* READING PASSAGE *
* Begin *

Subtracting these two equations gives \(2\lambda (x_0z_0 - y_0z_0) = 0\). Cancelling the \(z_0\)'s gives \(2\lambda (x_0 - y_0) = 0\), and since \(\lambda > 0\), we have \(x_0 = y_0\). Since we could have done the same thing with the other pairs of equations, we get \(x_0 = y_0 = z_0\).

Physically, this tells us that in order to maximize the volume of a rectangular solid of fixed area, we must make a cube. Note that we haven't actually solved the maximization problem; we've only figured out what form its solutions must take.

* End *

* MATERIAL SUPPLIED *

* Begin *

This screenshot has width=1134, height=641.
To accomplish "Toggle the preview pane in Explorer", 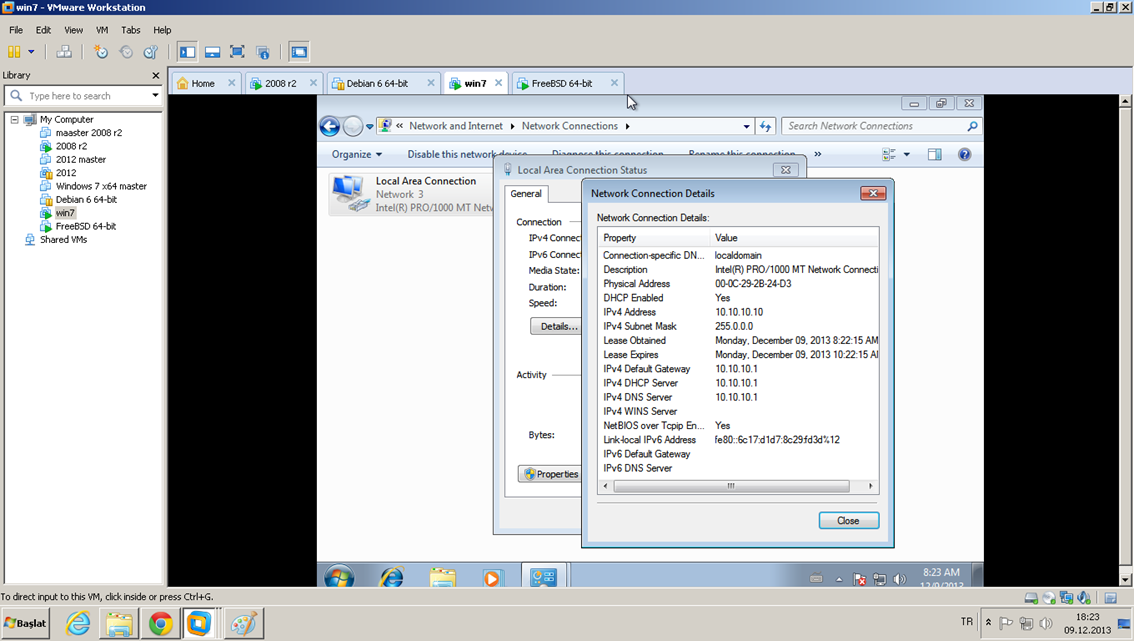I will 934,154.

* End *
* Begin *

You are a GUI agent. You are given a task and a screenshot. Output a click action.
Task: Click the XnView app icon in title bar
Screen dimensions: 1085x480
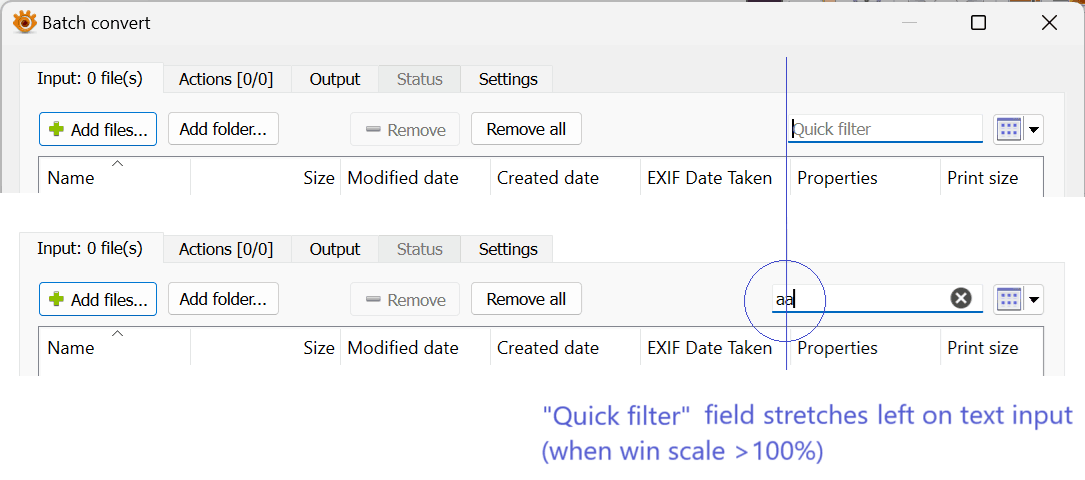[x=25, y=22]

* End *
* Begin *

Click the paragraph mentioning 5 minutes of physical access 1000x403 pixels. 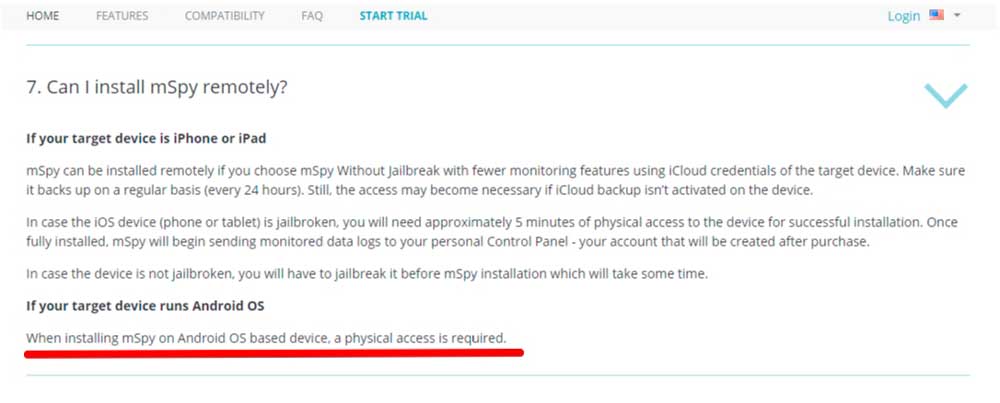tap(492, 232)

* End *

* REQUIRED TASKS *
A - Answer these from the passage on maximizing the volume of a rectangular solid:
(i) Given \(2\lambda (x_0 - y_0) = 0\), what does the condition \(\lambda > 0\) let us conclude?
(ii) What shape must the rectangular solid of fixed area take to have maximum volume?
(iii) What does the passage say has not actually been done yet?
B - Transcribe the passage on maximizing the volume of a rectangular solid from "Physically, this tells" to "solutions must take.".
C - Pick up the passage on maximizing the volume of a rectangular solid after its last sentence, and write what comes next.

* RESPONSES TO THE EXERCISE *
A -
(i) \(x_0 = y_0\).
(ii) A cube.
(iii) The maximization problem has not actually been solved. Only the form its solutions must take has been worked out.

B -
Physically, this tells us that in order to maximize the volume of a rectangular solid of fixed area, we must make a cube. Note that we haven't actually solved the maximization problem; we've only figured out what form its solutions must take.

C -
Thrm. Second Order Necessary Conditions

Claim. Let \(f, h_1, \dots, h_k\) be \(C^2\) on some open set \(\Omega \subseteq \mathbb R^n\). Suppose \(x_0\) is a regular point which is a local minimizer of \(f\) subject to the constraints. Then
1. There are \(\lambda_1, \dots, \lambda_k \in \mathbb R\) such that

$$\nabla f(x_0) + \lambda_1 \nabla h_1(x_0) + \cdots + \lambda_k \nabla h_k(x_0) = 0$$

The "Lagrangian"

\[L(x_0) = \nabla^2 f(x_0) + \sum \lambda_i \nabla^2 h_i(x_0)\]

is positive semi-definite on the tangent space \(T_{x_0}M\), where \(M = h_1^{-1}(\{0\}) \cap \cdots \cap h_k^{-1}(\{0\})\)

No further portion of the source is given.